Cairo, Egypt - Crocodile, Ibis; Banks of the Nile
Illustrations: Street Scene; A "Danseuse"; Crocodile and Ibis; Peddler; Cairo; The Banks of the Nile

NOTE: There appear to be 2 printing varieties for this card, distinguishable by the presence or absence of a comma in the caption at the bottom center of the card. These varieties were originally identified by Jerry Anderson.
Caption includes an obvious comma between CAIRO and EGYPT. (This is the variety shown on the full-size card, above).

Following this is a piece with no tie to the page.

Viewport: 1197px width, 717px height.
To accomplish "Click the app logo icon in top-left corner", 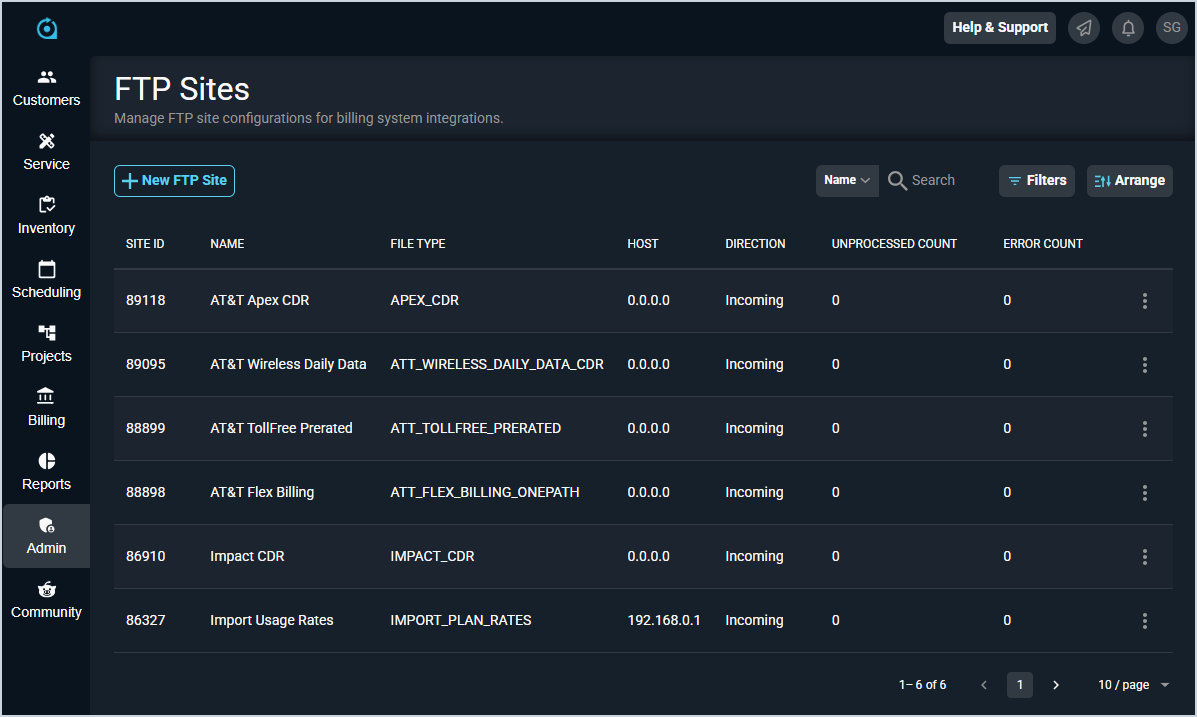I will coord(47,29).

Caption does not have a comma between CAIRO and EGYPT.

Reverse - Text
Right section:
This city was founded by the Arab conquerors of Egypt in 970 A.D., near the east bank of the Nile about 20 miles above the apex of its delta. It is surrounded by walls and lies in the midst of gardens and groves of mimosas and palm trees. The interior of the town is a scene of busy traffic, its inhabitants exhibiting oriental customs and costumes mingled with those of many Europeans. The latter are indiscriminately termed "Franks." There are various quarters divided off with reference to their occupants, whether Mohammedans, Jews or Franks. The streets of the older portion of the town form a bad contrast to the better showing of the modern sections. The place is intersected by a canal conveying the waters of the Nile from Old Cairo to all portions of the city.
The Citadel built by Saladin about 1166, stands 250 feet above the level of the town. It has undergone much alteration and now contains a palace and a mosque erected by Mehemet Ali, in the centre of which is a well sunk in the solid rock to the level of the Nile. The view from the Citadel is one of great magnificence; the city below with its gleaming domes and minarets, gardens and palaces, the river studded with islands, the pyramids on the north, fields and villas on the west, and barren cliffs on the east, backed by an ocean of sand. The Mosque of Sultan Hassan is called the finest in Cairo.
The streets are highly picturesque with gaily dressed traders, dragomans, mountebanks, dogs, donkeys and snake-charmers.
In the vicinity of the Pyramids of Sakkara are found the tombs of the sacred Ibis; these mummies are enclosed in earthen vases of sugarloaf form. Some of them have the beak, the feet, and even part of the feathers well preserved.
Population 1882, 368,108.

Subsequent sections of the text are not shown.